In December 2002, we happened to be on holiday in Sydney with our two young children when an eclipse was due. It hadn't been planned and we'd forgotten about it, as one is wont to do when travelling with two children under five.
But, amazingly and serendipitously, we had chosen to have an early dinner at a little restaurant in a bay across the harbour. It had a stunning view of the city skyline, under a sun that was being eaten up by the moon.
Though it was only a partial eclipse in Sydney, and one that was over in minutes, it was still a memorable sight.
This time, we had had ample notice. And yet, as the day of the eclipse dawned, we were still in Chapel Hill, snowed under by a particularly busy period of moving first my daughter to college, and then my in-laws to their new home.
We were plain exhausted, to be honest. I was ready to compromise. We could still see something like 95 to 99 per cent of the eclipse if we stayed put. Wasn't that good enough?
But as the morning wore on, we could already feel the pangs of regret for letting the opportunity pass us by. At the last possible minute, we hopped into the car, armed with our glasses and my husband's photographic equipment, and made for South Carolina.
The timing was tight. The total eclipse was due in 31/2 hours, at around 2.40pm, and the town we had chosen was three hours and 15 minutes away. Not much of a buffer, if traffic got bad.
It's all right, I kept saying. We can pull over if we know we won't get there on time and watch it from anywhere. Just getting closer is good enough.
Let's just try, urged my husband, while I pored over Google Maps for a closer destination in the path of totality.
In spite of my misgivings, we settled on the town of Sumter, South Carolina, the straightest shot in our trajectory. We knew nothing of Sumter, population 40,700, but it too was having an eclipse watch party in the park. We decided to make for the historic downtown instead, thinking it might be lively there.
The planets must have aligned for our sakes because the roads were clear. As we got closer to our destination, we saw people sitting out in their yards or gathering in open spaces, getting ready for the show.
We pulled in to Sumter with a good half hour to spare. As we drove down its tidy main street, we saw people spilling out on the sidewalk outside bars and restaurants. They had beers in their hands. Everyone seemed to be enjoying themselves, even in the bright afternoon heat.
Parking was a cinch on the street. Inside the bars, giant TVs were playing some science channel with wall-to-wall eclipse overage. It felt like the World Cup. I peered up into the sky through my solar spectacles - the sun looked like a cookie with a bite taken out of it.
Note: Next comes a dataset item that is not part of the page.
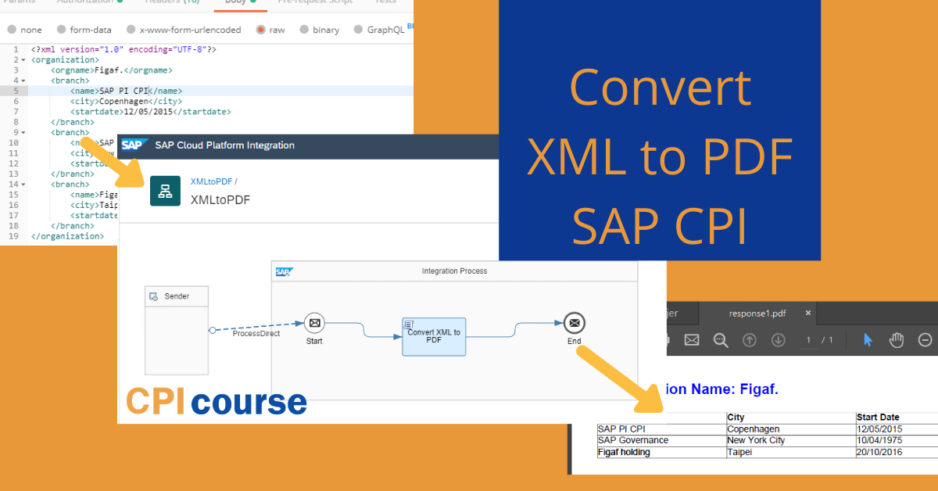The image size is (938, 491).
Task: Follow the XMLtoPDF breadcrumb link
Action: (212, 181)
How different it must have been, centuries ago, when human beings must have been petrified to see the sun engulfed by blackness. In 2017, we were all heady, awaiting the momentous event. At least a dozen people came up and asked to look into the camera.
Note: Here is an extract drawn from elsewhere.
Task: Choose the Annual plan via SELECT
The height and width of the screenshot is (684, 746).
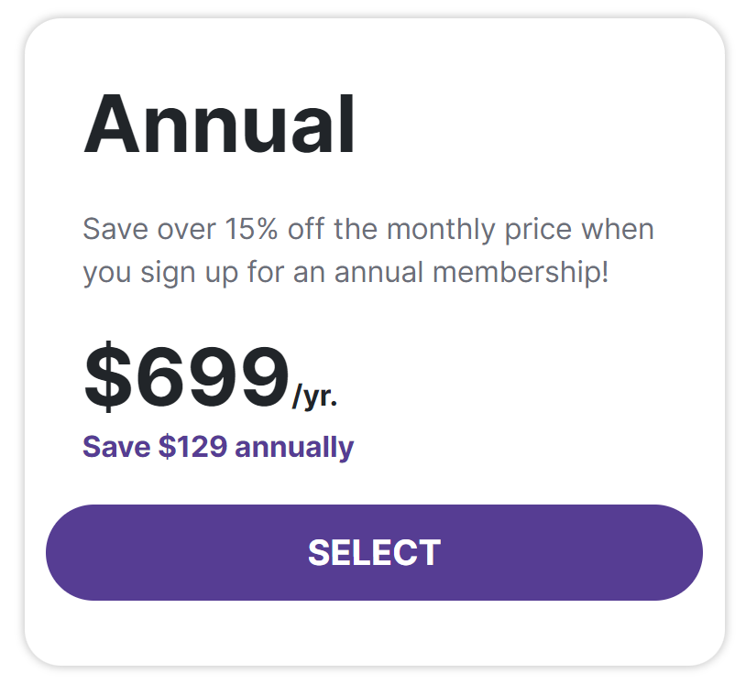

We struck up a conversation with a couple of photography buffs who had driven 20 hours from Montreal. I wondered how often Sumter had visitors who had come so far.
And while we exchanged pleasantries with strangers, the moon and sun continued to cross paths. The light began to change, subtly at first, dimming ever so slightly, gaining this weird, brittle quality. As the sun got smaller, our shadows seemed to get sharper, while the light shining through the leaves on the trees threw shadows shaped like crescents.
Still it got darker, until the street lamps came on and crickets began to chirp. In the darkening sky, the planet Venus shone brightly.
Through the solar glasses, I watched the sickle-shaped sun grow thinner and thinner until it was a mere spark and even that went out altogether.
At that point, my eclipse glasses went totally dark. I removed them from my face and it became abundantly clear that chasing totality had not been for nothing.
The claps and cheers that had broken out just then died away. We stared up at the sky, mouths agape, at an alien black orb with a glowing corona streaming from it.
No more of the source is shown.